Seperti diketahui, Mahkamah Agung mengabulkan gugatan Rachmawati terkait aturan pemenang pilpres.

Awalnya Rachmawati menggugat ke MA terkait Pasal 3 ayat (7) Peraturan Komisi Pemilihan Umum (PKPU) soal Penetapan Pasangan Calon Terpilih, Penetapan Perolehan Kursi, dan Penetapan Calon Terpilih Dalam Pemilu.

Aturan itu menyatakan apabila terdapat dua pasangan calon (paslon) dalam pemilu presiden dan wakil presiden, KPU menetapkan paslon yang memperoleh suara terbanyak sebagai paslon terpilih.
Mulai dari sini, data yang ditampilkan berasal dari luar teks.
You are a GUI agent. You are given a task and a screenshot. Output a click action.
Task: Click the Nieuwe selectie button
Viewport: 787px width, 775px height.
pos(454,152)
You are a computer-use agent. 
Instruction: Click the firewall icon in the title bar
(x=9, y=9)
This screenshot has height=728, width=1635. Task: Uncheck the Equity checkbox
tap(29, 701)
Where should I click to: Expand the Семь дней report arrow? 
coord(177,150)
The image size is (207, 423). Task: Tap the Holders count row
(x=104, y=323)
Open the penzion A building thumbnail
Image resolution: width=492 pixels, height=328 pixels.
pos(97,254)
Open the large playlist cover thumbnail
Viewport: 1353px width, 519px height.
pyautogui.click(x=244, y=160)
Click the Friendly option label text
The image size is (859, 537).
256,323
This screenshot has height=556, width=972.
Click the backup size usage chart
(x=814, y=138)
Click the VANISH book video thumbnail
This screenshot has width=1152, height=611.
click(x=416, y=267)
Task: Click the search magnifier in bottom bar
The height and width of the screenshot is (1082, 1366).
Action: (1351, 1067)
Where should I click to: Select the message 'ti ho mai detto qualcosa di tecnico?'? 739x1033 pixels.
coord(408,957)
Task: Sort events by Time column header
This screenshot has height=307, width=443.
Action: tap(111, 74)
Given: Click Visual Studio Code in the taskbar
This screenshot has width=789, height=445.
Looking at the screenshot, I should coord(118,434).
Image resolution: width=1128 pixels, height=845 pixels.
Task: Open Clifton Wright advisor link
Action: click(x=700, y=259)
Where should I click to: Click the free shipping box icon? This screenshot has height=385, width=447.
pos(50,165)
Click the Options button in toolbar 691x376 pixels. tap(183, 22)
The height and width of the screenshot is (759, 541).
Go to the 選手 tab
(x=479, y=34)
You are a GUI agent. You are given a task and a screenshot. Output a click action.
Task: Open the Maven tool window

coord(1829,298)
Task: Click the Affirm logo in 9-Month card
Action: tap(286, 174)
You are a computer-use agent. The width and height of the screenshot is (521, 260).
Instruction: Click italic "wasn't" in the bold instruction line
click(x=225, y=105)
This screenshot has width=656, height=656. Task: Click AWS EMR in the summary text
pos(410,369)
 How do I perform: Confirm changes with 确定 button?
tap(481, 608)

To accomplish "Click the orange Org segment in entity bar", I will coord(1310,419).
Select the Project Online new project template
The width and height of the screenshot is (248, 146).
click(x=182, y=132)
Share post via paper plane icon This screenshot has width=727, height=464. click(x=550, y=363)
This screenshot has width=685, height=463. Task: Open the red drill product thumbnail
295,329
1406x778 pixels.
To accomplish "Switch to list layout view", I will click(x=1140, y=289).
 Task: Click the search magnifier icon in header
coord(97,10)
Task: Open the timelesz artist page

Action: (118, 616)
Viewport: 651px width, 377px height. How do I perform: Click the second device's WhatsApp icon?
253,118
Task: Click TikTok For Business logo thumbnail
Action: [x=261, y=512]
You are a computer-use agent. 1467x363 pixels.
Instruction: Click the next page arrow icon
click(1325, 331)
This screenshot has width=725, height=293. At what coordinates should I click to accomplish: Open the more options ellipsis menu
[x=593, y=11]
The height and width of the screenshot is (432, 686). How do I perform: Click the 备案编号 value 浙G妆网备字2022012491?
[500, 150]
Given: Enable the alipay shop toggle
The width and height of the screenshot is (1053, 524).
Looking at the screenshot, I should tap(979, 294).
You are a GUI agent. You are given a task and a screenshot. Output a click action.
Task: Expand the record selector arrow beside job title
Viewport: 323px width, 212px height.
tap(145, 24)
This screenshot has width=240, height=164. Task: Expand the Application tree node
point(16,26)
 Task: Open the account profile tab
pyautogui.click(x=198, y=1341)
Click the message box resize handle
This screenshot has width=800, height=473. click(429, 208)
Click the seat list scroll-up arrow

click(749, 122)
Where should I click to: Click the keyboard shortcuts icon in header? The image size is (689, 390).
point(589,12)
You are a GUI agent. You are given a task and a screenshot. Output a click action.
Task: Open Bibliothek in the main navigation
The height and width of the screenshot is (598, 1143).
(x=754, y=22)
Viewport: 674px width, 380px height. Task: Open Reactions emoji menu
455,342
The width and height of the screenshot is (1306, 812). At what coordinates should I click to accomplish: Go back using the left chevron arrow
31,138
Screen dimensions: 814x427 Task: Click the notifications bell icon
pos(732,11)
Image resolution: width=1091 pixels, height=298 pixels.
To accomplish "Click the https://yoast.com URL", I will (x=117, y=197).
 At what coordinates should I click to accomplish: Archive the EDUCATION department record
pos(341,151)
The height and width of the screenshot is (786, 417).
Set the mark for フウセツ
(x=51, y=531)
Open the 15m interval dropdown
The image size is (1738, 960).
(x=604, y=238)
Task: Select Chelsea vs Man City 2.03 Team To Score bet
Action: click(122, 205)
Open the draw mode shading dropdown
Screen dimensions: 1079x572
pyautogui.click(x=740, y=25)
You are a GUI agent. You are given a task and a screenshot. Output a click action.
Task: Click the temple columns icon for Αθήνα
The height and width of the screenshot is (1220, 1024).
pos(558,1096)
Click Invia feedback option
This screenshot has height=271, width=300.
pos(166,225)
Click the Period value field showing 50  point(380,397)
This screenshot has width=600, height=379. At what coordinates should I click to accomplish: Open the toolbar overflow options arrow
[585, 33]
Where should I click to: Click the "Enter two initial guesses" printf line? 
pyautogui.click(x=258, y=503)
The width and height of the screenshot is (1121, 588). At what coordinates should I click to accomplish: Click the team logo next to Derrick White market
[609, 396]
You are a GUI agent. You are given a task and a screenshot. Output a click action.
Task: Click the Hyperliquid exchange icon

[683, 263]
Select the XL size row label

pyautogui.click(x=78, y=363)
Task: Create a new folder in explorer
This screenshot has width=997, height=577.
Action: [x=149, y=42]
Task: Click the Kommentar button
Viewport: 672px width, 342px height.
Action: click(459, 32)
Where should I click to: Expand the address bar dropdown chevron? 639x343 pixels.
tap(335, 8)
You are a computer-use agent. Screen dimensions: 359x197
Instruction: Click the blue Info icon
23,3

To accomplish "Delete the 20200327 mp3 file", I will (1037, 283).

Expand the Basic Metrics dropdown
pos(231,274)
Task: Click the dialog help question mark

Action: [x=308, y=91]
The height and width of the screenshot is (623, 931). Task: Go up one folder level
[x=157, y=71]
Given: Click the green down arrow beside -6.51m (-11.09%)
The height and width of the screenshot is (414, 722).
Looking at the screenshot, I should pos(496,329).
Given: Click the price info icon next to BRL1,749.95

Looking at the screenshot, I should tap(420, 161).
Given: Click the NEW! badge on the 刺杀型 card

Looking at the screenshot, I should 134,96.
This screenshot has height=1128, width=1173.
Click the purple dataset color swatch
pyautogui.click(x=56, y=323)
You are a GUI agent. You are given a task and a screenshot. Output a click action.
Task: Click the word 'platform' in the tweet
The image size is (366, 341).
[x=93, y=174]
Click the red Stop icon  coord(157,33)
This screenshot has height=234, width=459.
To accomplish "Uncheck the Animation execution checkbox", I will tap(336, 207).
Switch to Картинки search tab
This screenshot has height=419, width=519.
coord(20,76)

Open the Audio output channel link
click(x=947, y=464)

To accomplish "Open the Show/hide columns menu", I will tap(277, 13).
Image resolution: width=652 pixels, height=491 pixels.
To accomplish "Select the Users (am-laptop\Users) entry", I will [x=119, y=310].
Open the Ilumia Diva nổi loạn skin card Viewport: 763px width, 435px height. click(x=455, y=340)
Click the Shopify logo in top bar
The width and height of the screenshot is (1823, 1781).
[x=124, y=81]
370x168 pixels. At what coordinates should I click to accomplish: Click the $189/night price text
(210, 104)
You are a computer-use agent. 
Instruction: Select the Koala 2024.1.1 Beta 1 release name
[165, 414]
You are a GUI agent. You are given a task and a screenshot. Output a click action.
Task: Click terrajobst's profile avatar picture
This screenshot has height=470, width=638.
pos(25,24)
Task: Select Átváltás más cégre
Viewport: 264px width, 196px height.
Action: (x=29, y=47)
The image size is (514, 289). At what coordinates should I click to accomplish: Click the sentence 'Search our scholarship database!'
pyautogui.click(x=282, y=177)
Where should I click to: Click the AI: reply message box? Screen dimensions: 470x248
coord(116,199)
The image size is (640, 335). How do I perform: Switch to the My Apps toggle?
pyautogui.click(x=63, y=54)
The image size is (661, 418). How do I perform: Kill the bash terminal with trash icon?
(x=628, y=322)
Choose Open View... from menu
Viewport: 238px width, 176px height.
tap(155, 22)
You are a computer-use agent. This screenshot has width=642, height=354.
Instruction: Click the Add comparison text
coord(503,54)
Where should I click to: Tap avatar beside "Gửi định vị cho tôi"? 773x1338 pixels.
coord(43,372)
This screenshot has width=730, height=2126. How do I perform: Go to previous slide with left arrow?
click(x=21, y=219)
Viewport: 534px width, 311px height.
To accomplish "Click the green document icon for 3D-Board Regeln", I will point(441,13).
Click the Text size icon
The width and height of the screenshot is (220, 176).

MA menilai, aturan tersebut bertentangan dengan UU 7/2017 tentang Pemilu yang telah mengatur penetapan pemenang pilpres apabila memperoleh suara lebih dari 50 persen dari jumlah suara dalam pilpres, dengan sedikitnya 20 persen suara di tiap provinsi yang tersebar di lebih dari setengah jumlah provinsi di Indonesia.

Berdasarkan hasil Pilpres 2019, Joko Widodo yang berpasangan dengan Ma`ruf Amin saat itu berhasil meraup kemenangan 55,5 persen setelah menang di 21 provinsi. Sementara Prabowo-Sandi menang di 13 provinsi.

Disisi lain, KPU menyatakan putusan MA tersebut tak berpengaruh pada hasil Pilpres 2019. Komisioner KPU Hasyim Asy`ari menjelaskan Jokowi-Ma`ruf berhasil mendapatkan suara sah lebih dari lima puluh persen secara nasional.

Jumlah perolehan suara sah bagi Jokowi-Ma`ruf pada Pilpres 2019 adalah 85.607.362 suara atau 55,50 persen.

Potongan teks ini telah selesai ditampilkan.